Scaling Deployments at Oscar With Pants, Aurora, and Mesos

1,657
Oscar Health
Healthcare is broken; we're trying to fix it. The Oscar team is focused on utilizing technology, design and data to humanize healthcare. We're a group of technology and healthcare professionals who looked at the current state of the US healthcare system, got frustrated by the horrible consumer experience, and decided to do something big about it. Backed by a renowned set of investors and advisors, we’ve set out to revolutionize healthcare.
Background

Founded in 2012, Oscar makes healthcare simple, transparent, and human. By putting people first, we’ve created a new kind of health insurance company, one that uses a high-tech, data-driven approach, easy-to-understand language, and a unique set of benefits to change the way people think about and interact with healthcare.

About a year and a half ago, I joined Oscar as one of our early engineers and helped build out the first versions of a number of our core products and systems (care router, payments, and billing). Today, I lead our product engineering team which is responsible for all of our external facing web, mobile, and physical interactions (as much we as try to save trees, we still are required by law to send some communication by mail).

Architecture

We are, by and large, a Python shop with MySQL as our primary database. Python has given us a robust set of tools and sharable code to use across our web applications, batch jobs, and services. About a year ago, once Python had become ingrained at Oscar, we made three big architectural decisions to improve our ability to implement and deploy Python projects across our teams: we consolidated to a monolithic git repo, adopted Pants as our build tool, and began moving to Apache Aurora and Apache Mesos for job running.

Prior to these initiatives, we were running a number of different projects out of different repos, all with their own build and deploy steps. This meant that any change which affected more than one component usually also required manually editing configs in each project and then carefully coordinating a domino of deploys. With that sort of overhead, we considered getting one or two deploys out in a week a success.

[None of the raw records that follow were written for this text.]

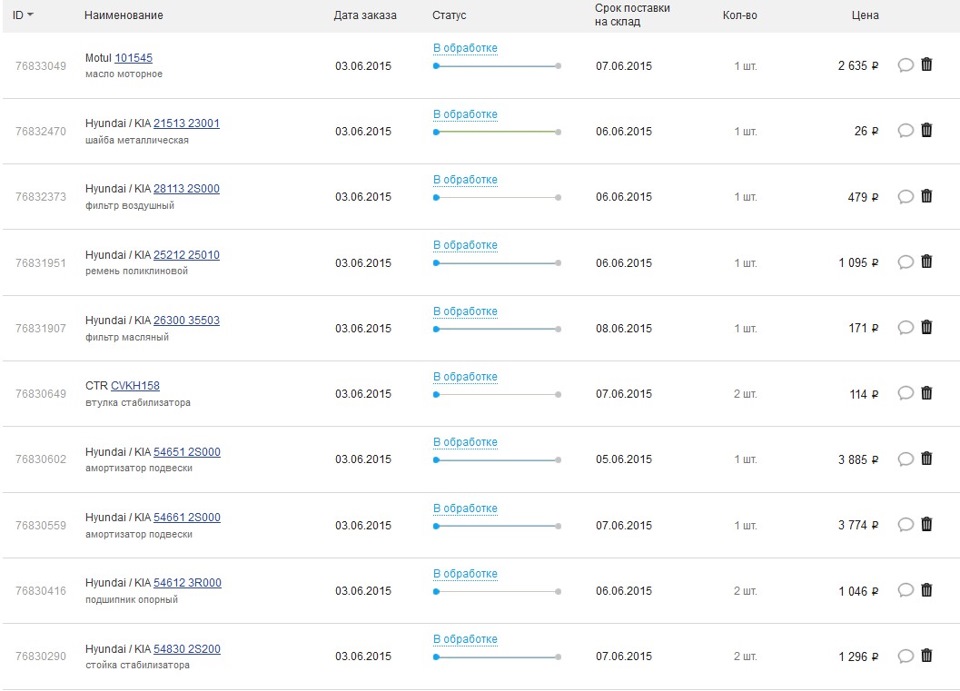The height and width of the screenshot is (691, 960).
Task: Open comment icon for order 76830290
Action: [x=906, y=656]
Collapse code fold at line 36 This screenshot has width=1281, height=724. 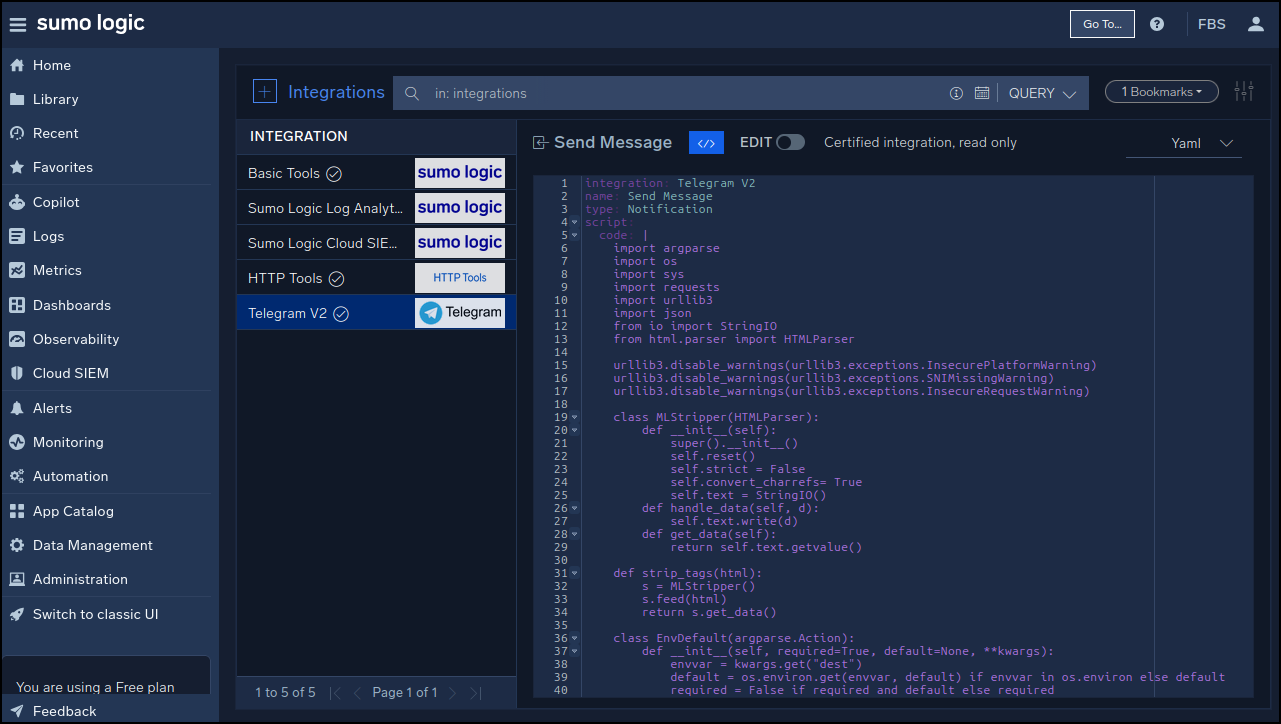[x=575, y=639]
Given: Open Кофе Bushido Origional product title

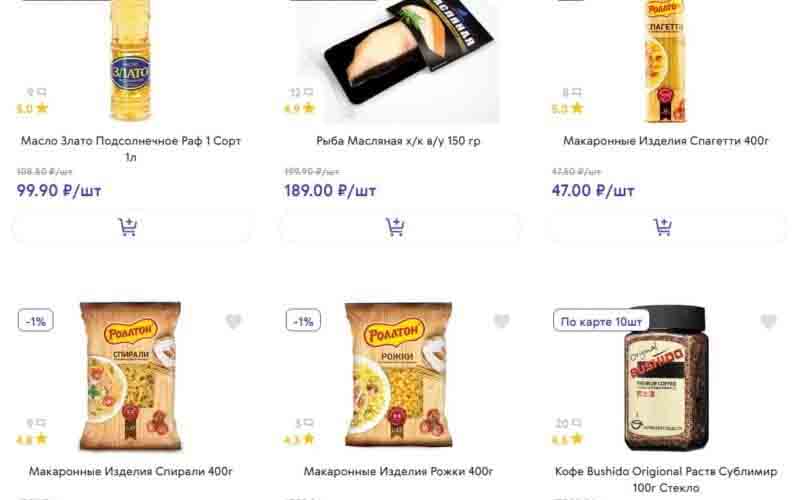Looking at the screenshot, I should click(666, 479).
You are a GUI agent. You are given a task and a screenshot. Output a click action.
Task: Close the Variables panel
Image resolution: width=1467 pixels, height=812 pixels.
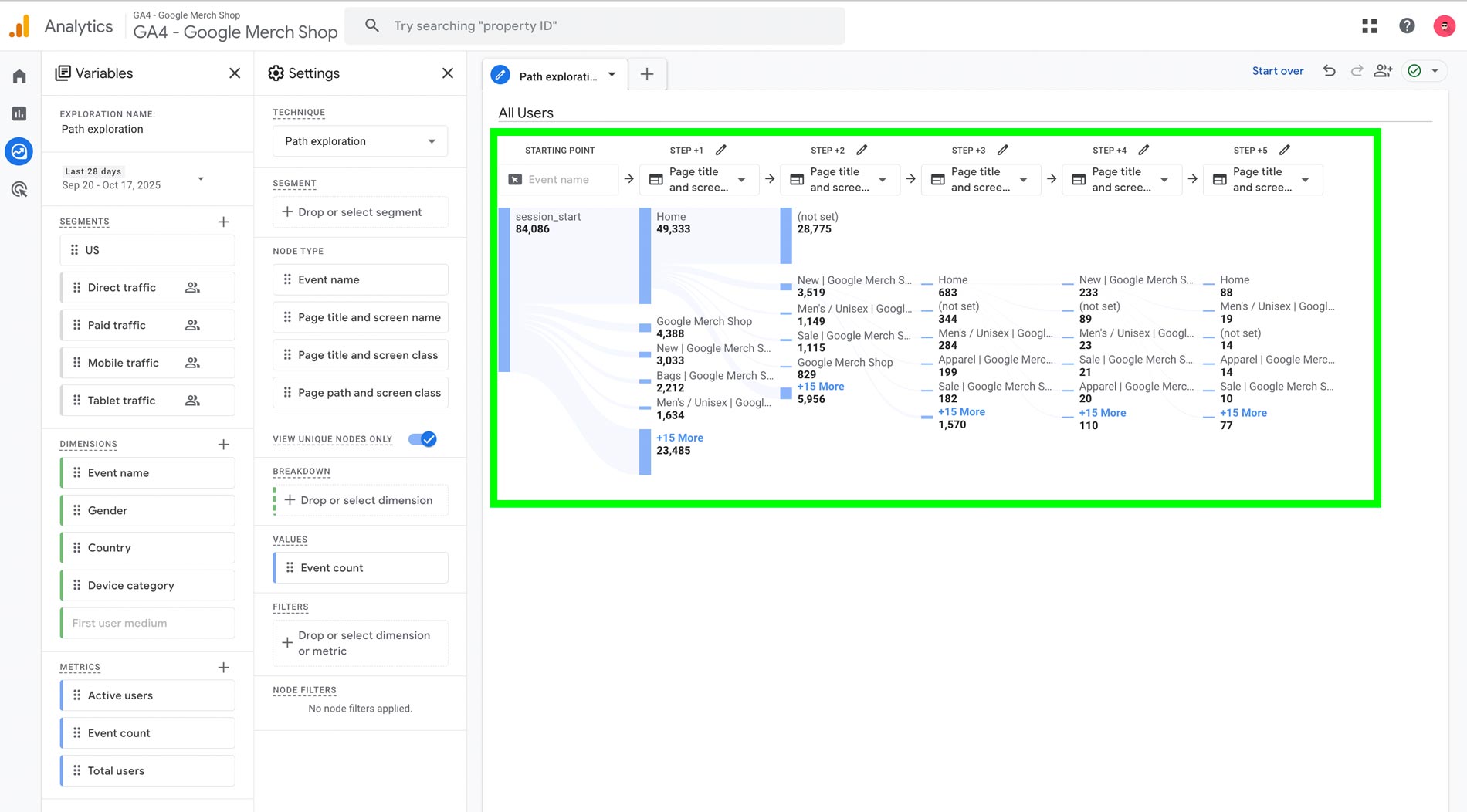[235, 73]
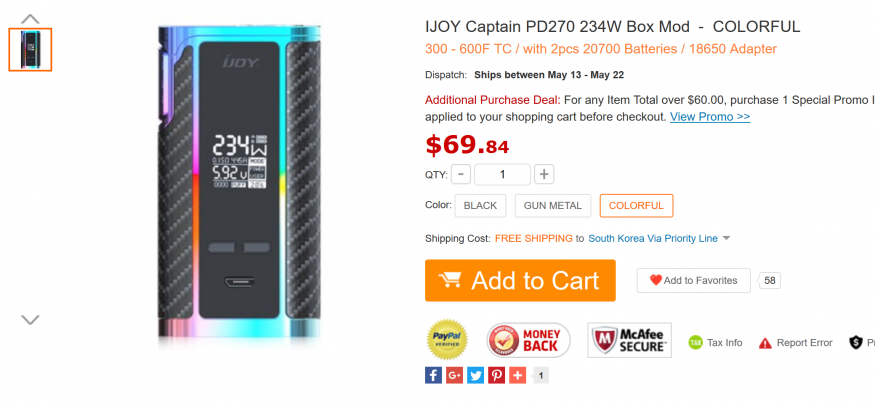Expand shipping destination dropdown for South Korea
Screen dimensions: 875x405
727,239
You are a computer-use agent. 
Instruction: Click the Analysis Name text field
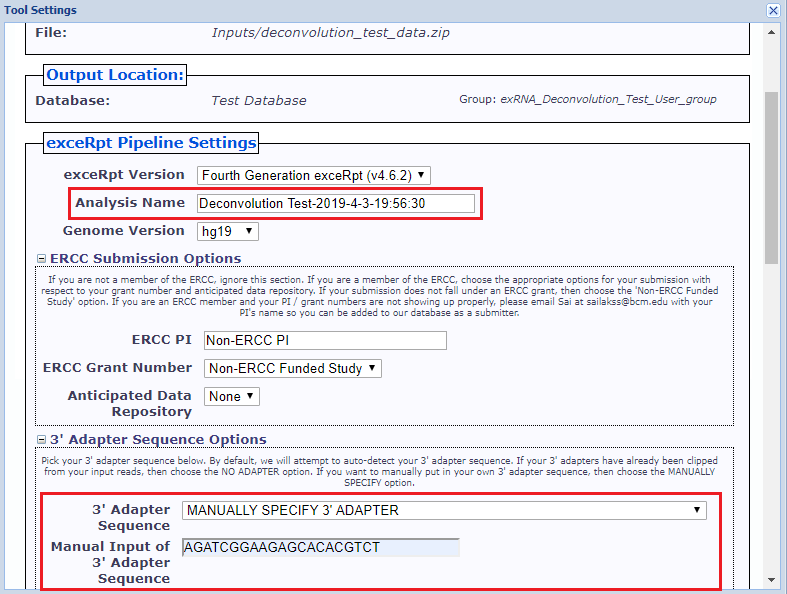coord(335,203)
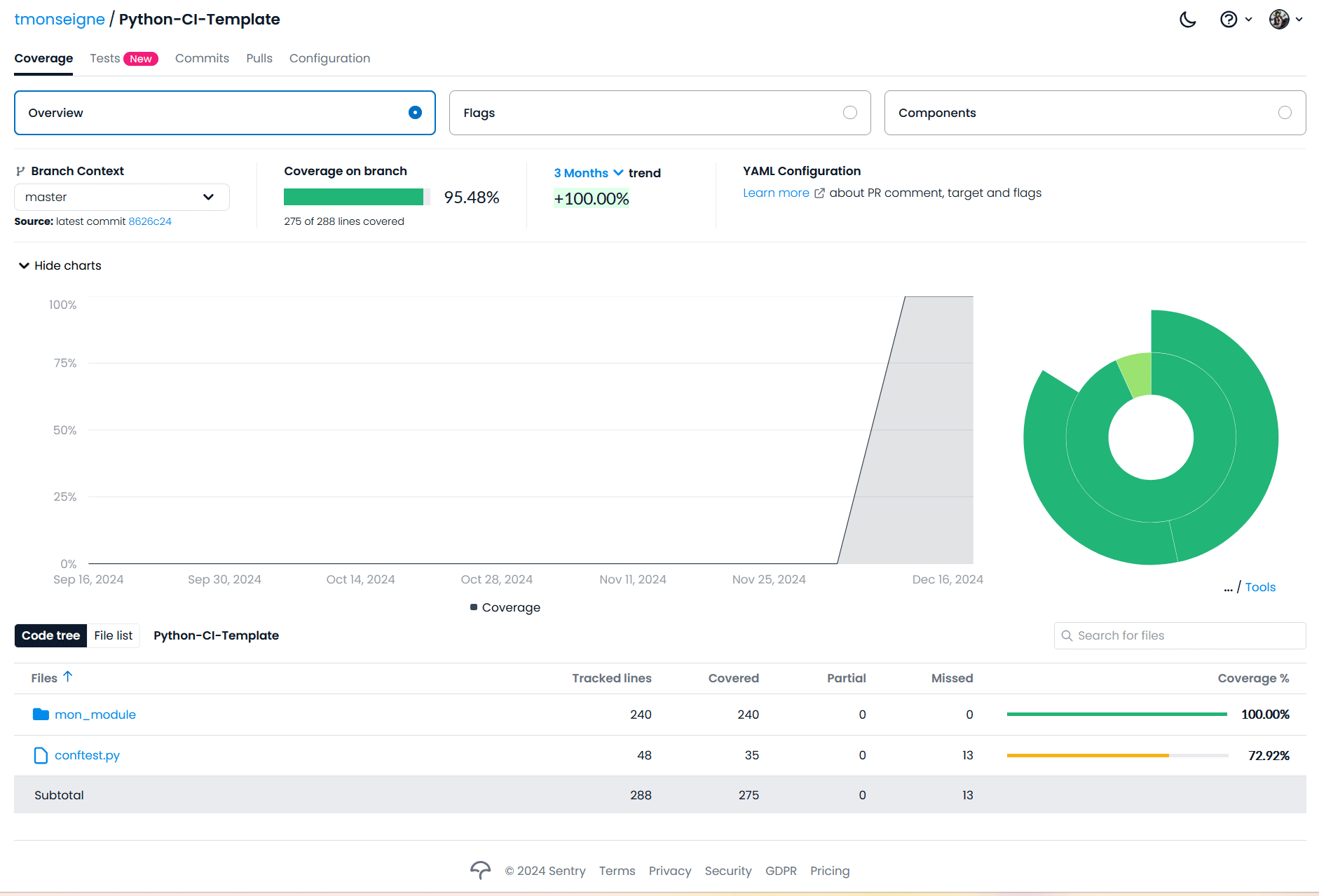Click the Sentry logo in the footer
This screenshot has width=1319, height=896.
[x=480, y=870]
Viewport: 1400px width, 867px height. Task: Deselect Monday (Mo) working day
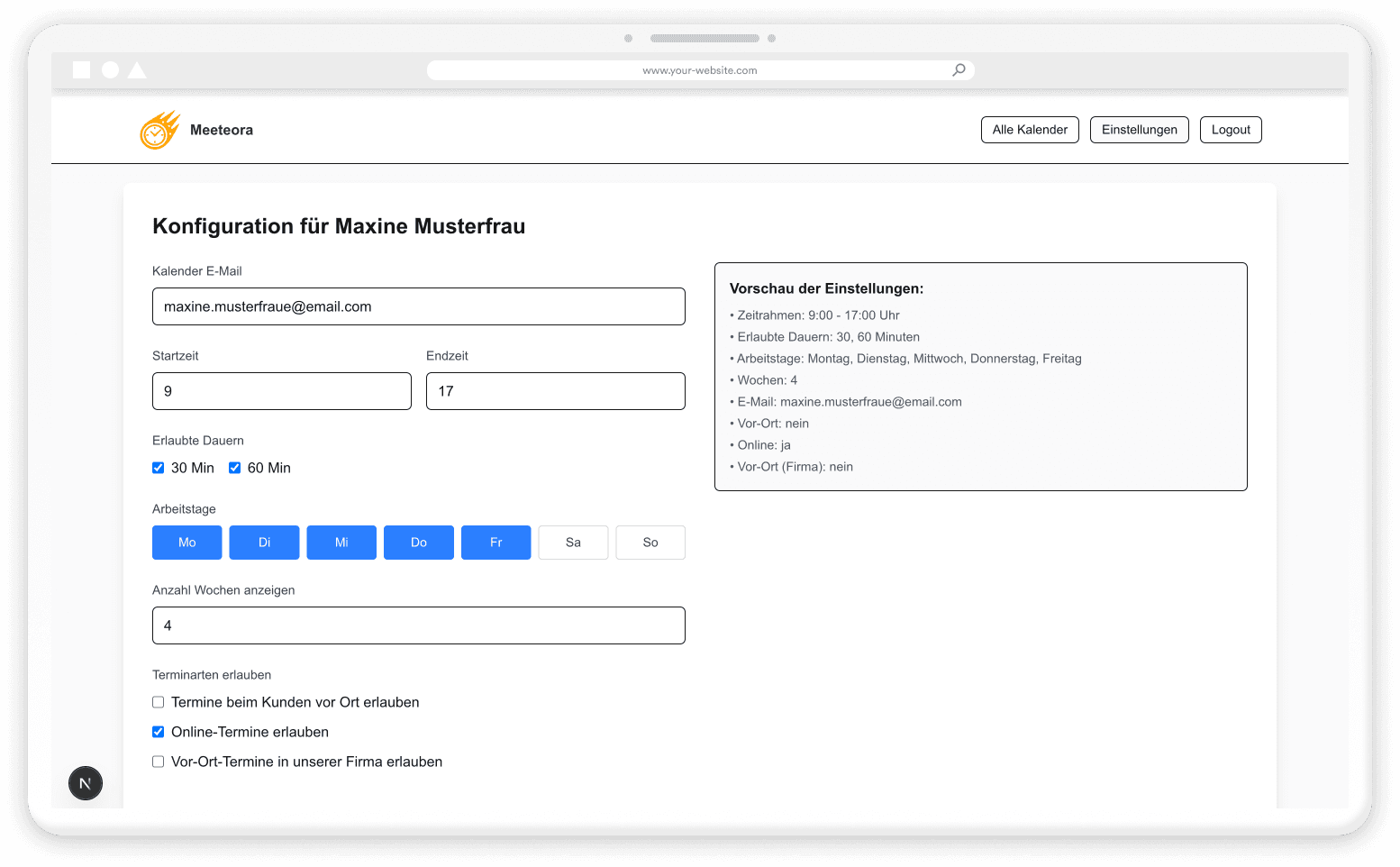click(187, 543)
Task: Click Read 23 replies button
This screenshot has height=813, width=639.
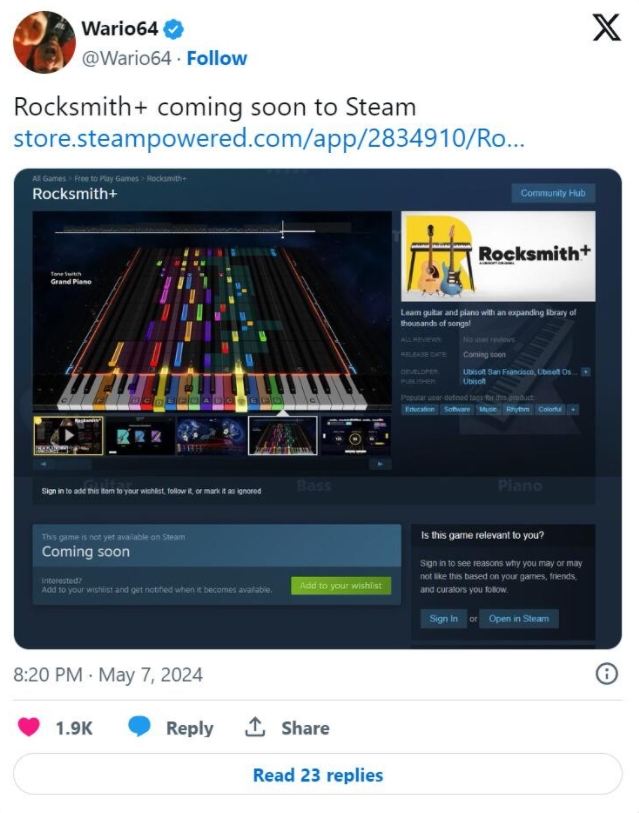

Today, we average more than one deploy per engineer per day (a number that’s steadily been going up as our tooling has matured). These deploys are spread out across nearly two hundred backend systems and two web projects. The biggest contributors to our ability to ramp-up our deploy frequency are Pants and Aurora/Mesos.

Pants is a multi-language build tool open sourced by Twitter. The big draw to Pants for us is its ability to create a PEX (Python EXecutable) binary. It’s effectively a statically linked Python binary, so as long as you have a matching Python interpreter and are on the same OS, your PEX will just run (barring Python C extensions, which are still the Wild West as far as what they link to). There’s no messing with code checkouts, building virtualenvs, or installing C compilers on production machines - all of that can be centralized to an actual build server (Jenkins in our case). Since we had already unified on CentOS throughout our infrastructure, getting these newly build PEXes up and running on Mesos was quite straightforward.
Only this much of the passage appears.